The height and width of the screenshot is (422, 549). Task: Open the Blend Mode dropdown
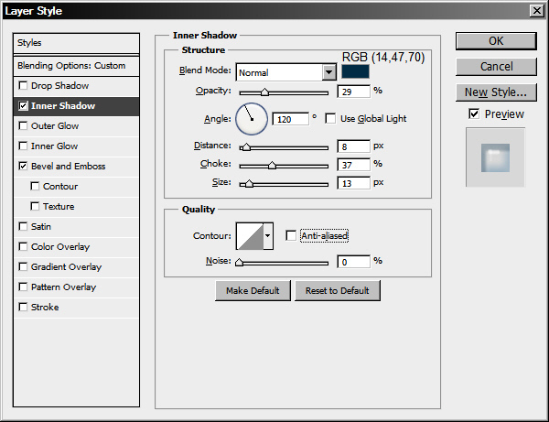(x=329, y=72)
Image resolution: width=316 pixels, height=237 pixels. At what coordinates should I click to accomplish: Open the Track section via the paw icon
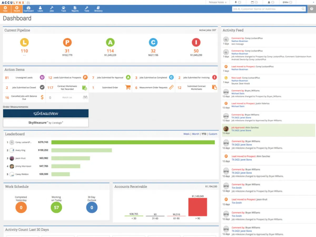[x=63, y=9]
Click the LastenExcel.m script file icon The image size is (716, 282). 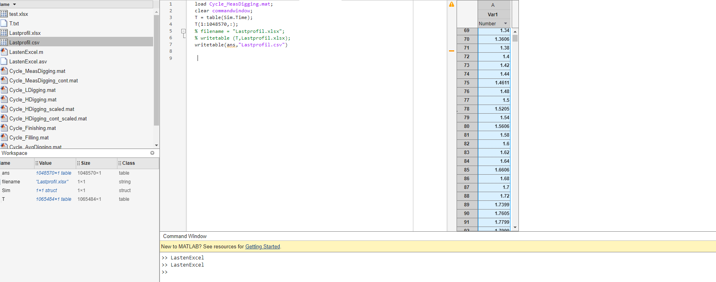tap(4, 52)
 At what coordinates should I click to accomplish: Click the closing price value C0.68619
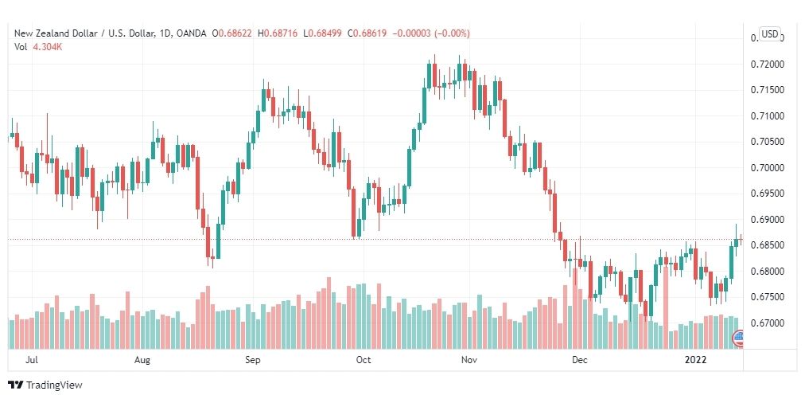[x=368, y=33]
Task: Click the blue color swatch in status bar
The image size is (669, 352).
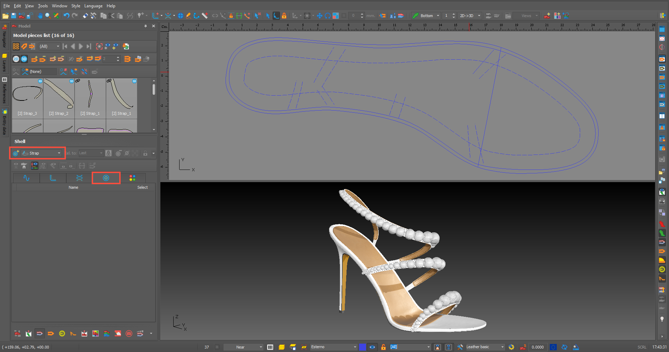Action: click(x=363, y=347)
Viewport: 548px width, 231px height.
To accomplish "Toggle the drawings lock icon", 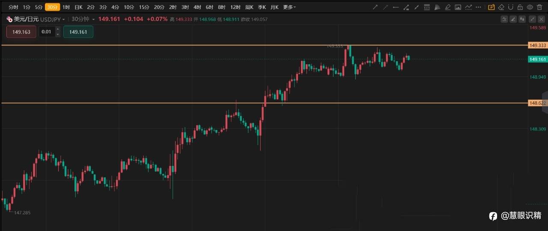I will [x=520, y=7].

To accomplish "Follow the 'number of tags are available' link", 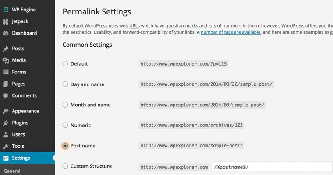I will (x=230, y=32).
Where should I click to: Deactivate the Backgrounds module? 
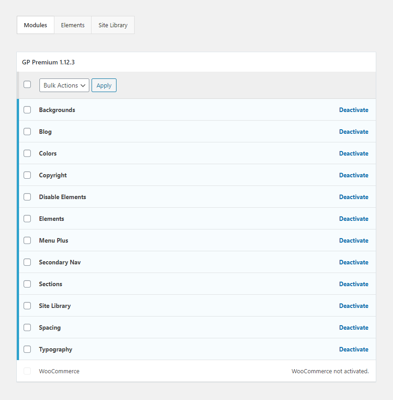click(x=354, y=110)
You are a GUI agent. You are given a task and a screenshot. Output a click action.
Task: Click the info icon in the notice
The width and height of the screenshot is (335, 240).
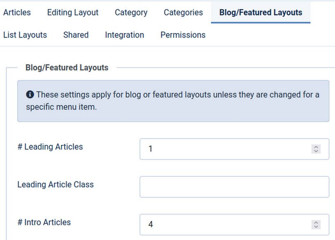tap(30, 94)
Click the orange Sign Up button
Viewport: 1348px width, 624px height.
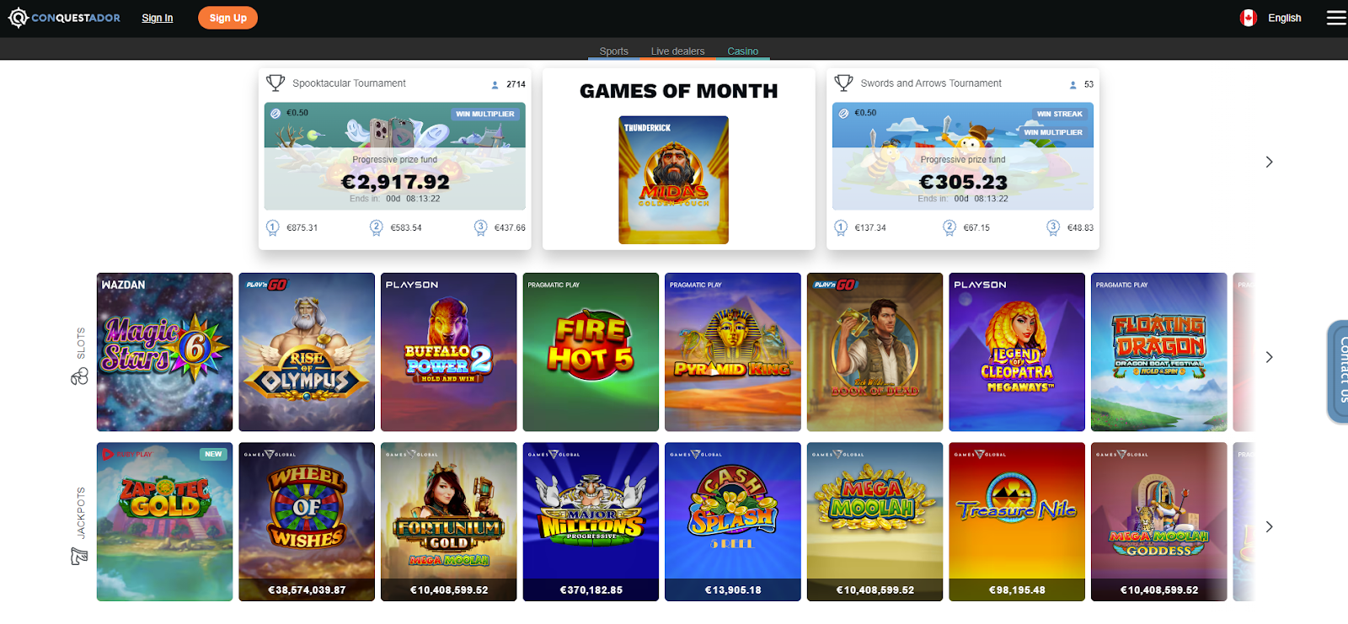click(227, 18)
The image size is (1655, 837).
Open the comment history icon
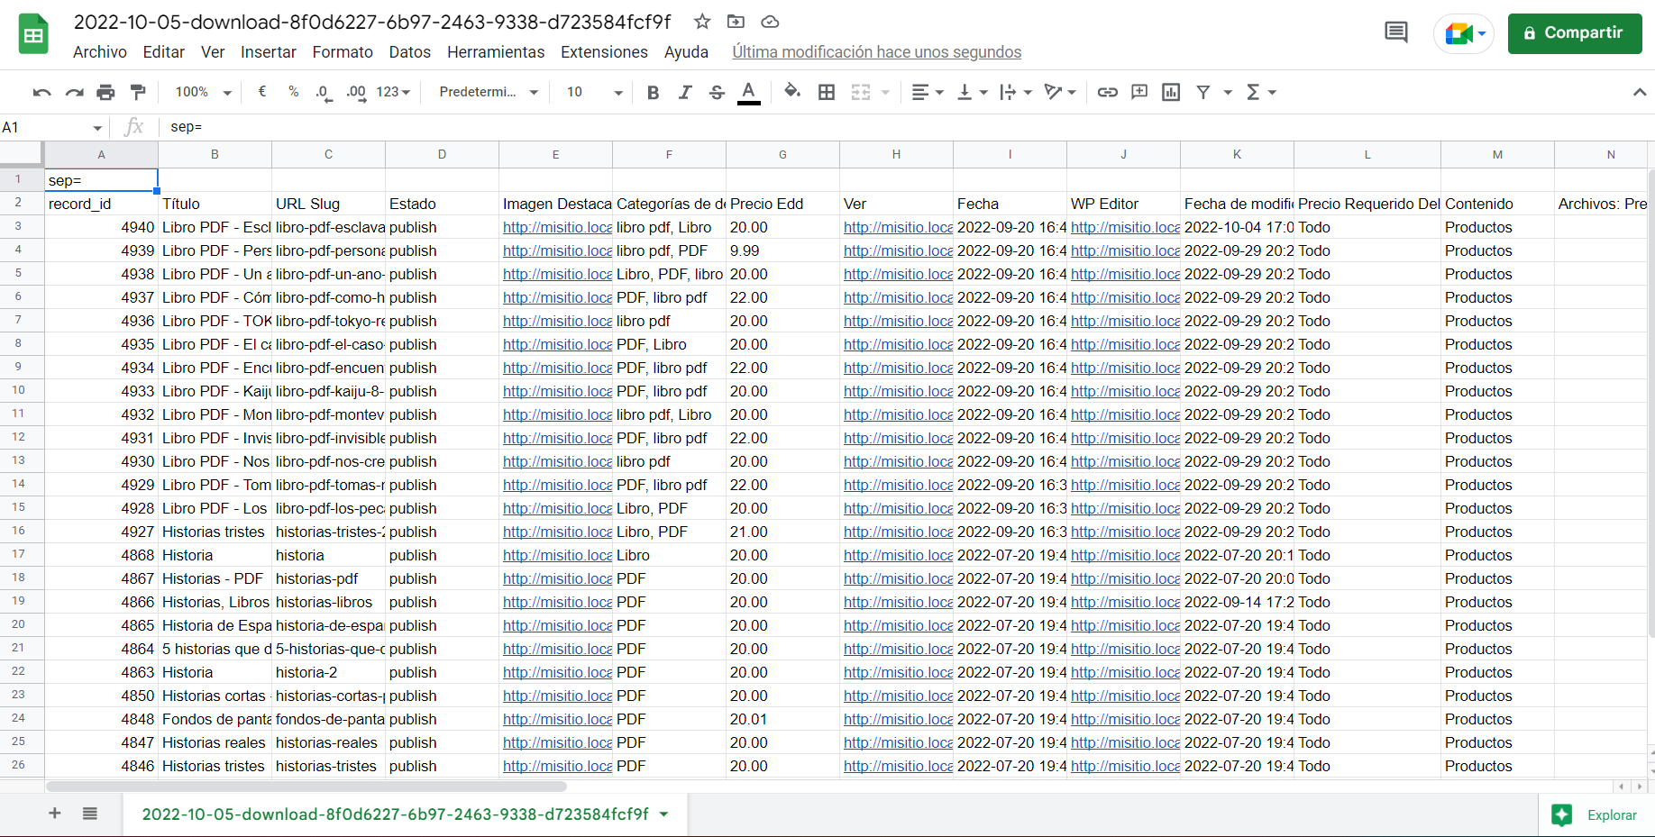click(1395, 33)
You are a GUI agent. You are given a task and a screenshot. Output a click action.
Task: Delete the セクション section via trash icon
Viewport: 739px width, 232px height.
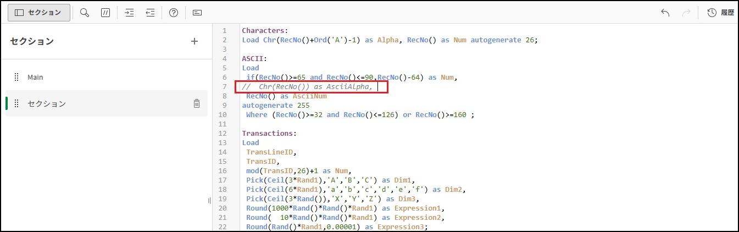[196, 103]
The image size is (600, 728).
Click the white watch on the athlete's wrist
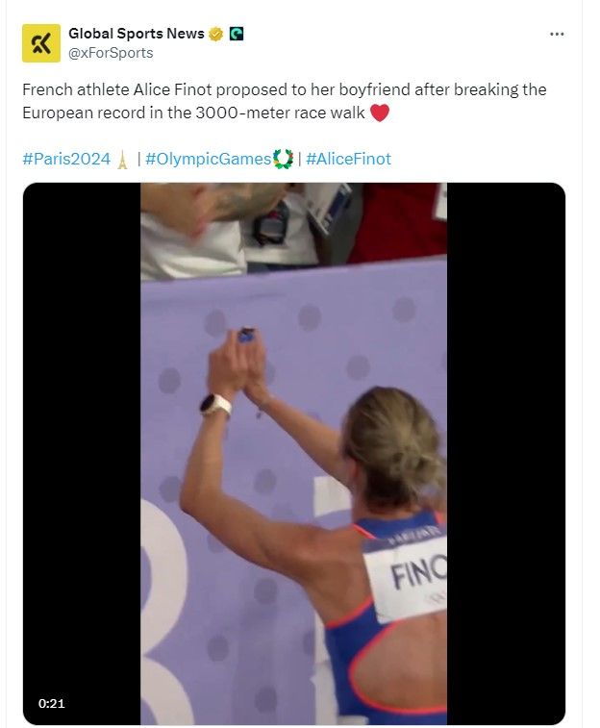click(215, 405)
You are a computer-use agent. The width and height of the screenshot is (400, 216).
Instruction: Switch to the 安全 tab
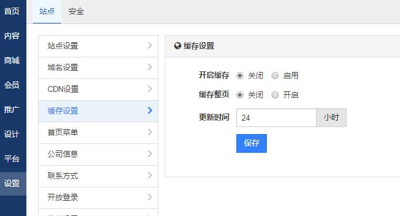click(x=76, y=12)
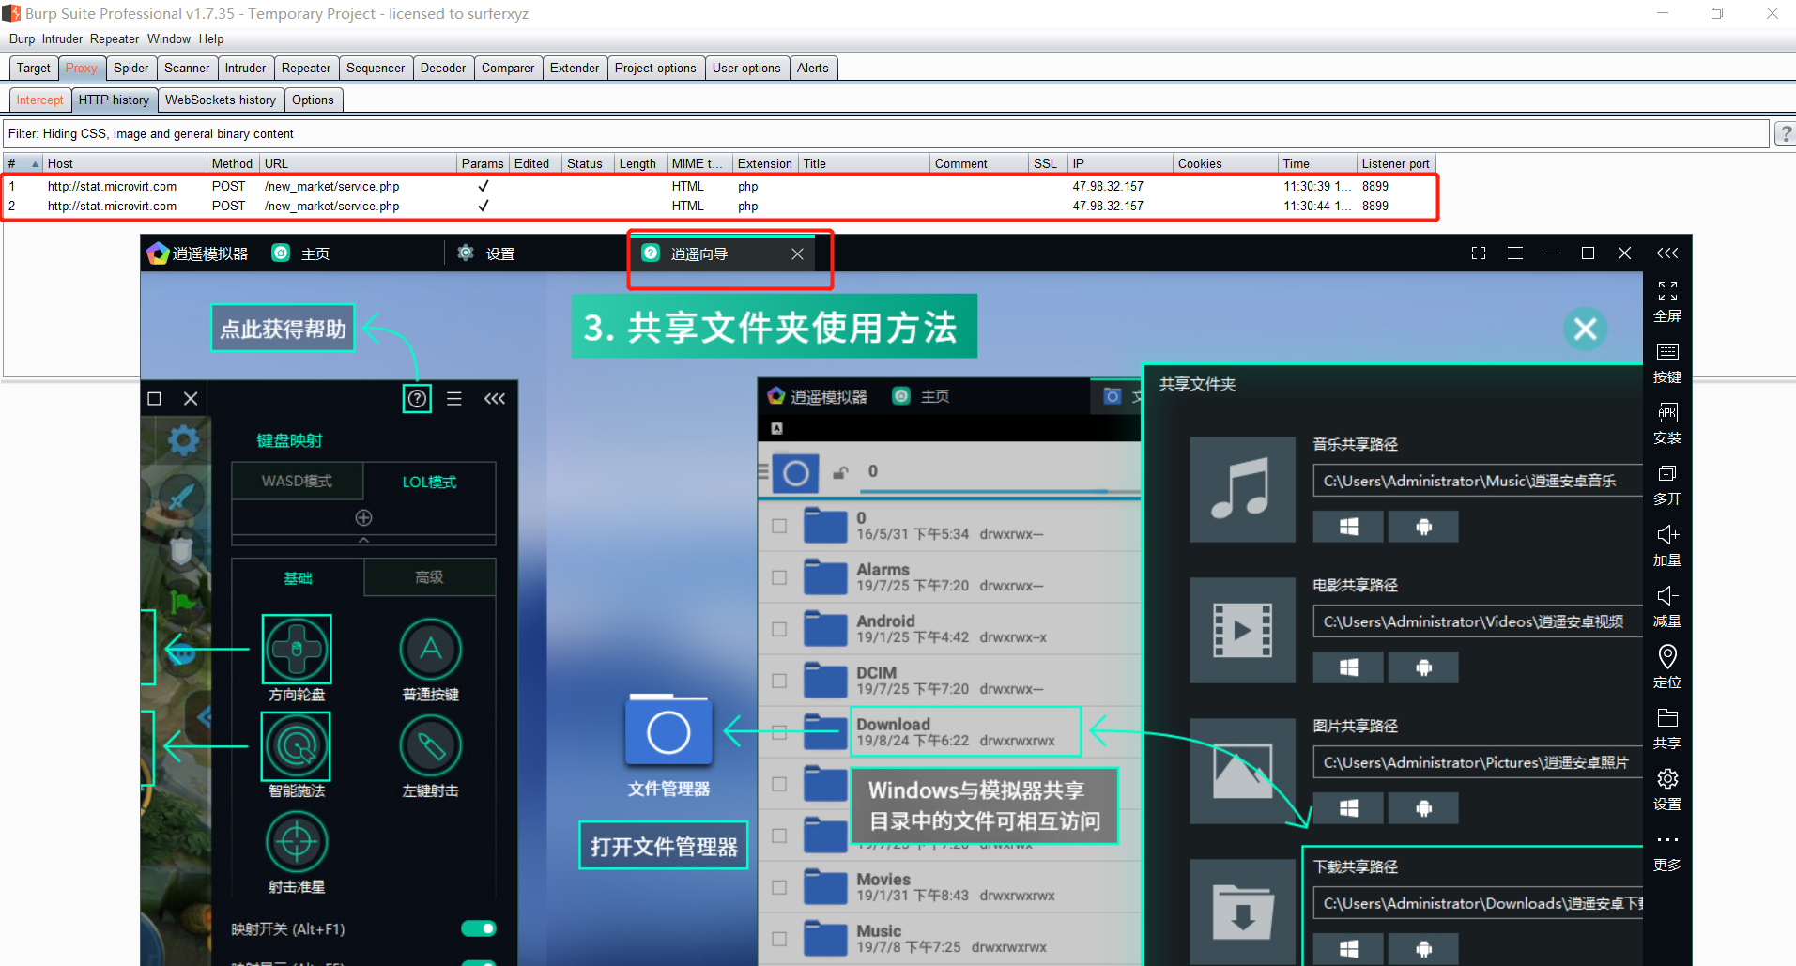Viewport: 1796px width, 966px height.
Task: Open the Intruder menu in menu bar
Action: [62, 39]
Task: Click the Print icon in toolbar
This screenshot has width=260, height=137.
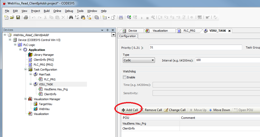Action: pos(26,17)
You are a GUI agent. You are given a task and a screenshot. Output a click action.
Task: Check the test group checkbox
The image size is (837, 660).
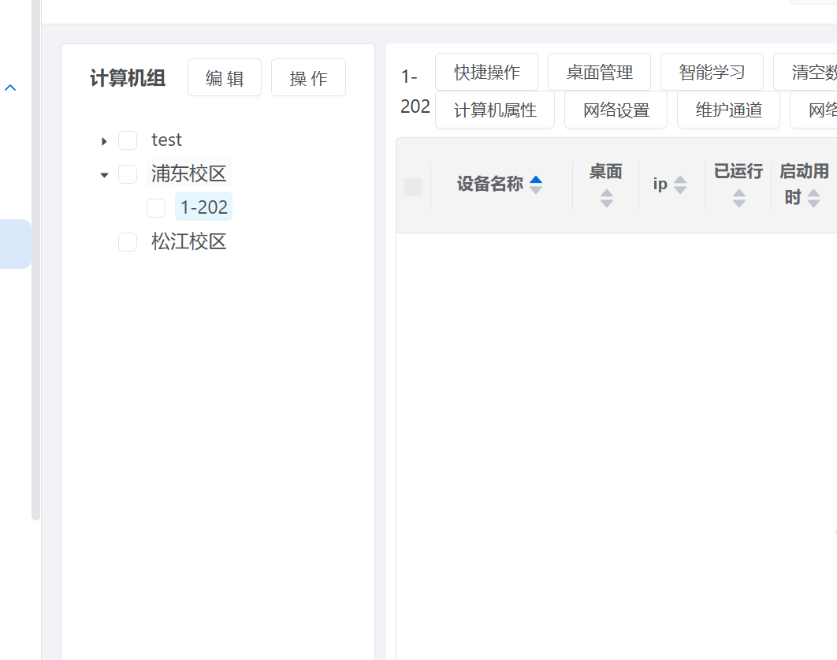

• _About this exercise_
Each line from the one containing "Task: Click the info icon in the notice" through the last line of the entries above is to be extracted exactly. Pictures are not part of the copy.

• _Solution to this problem_
Task: Click the info icon in the notice
The width and height of the screenshot is (335, 240).
tap(30, 94)
Click the orange Sign Up button
Viewport: 1348px width, 624px height.
click(227, 18)
The image size is (1655, 837).
Open the comment history icon
click(1395, 33)
You are a GUI agent. You are given a task and a screenshot. Output a click action.
Task: Delete the セクション section via trash icon
Viewport: 739px width, 232px height.
[196, 103]
The image size is (600, 728).
Click the white watch on the athlete's wrist
click(215, 405)
You are a computer-use agent. The width and height of the screenshot is (400, 216).
Instruction: Switch to the 安全 tab
click(x=76, y=12)
Viewport: 1796px width, 966px height.
Task: Open the Intruder menu in menu bar
Action: [62, 39]
Task: Click the Print icon in toolbar
This screenshot has width=260, height=137.
Action: pos(26,17)
You are a GUI agent. You are given a task and a screenshot. Output a click action.
Task: Check the test group checkbox
The image size is (837, 660).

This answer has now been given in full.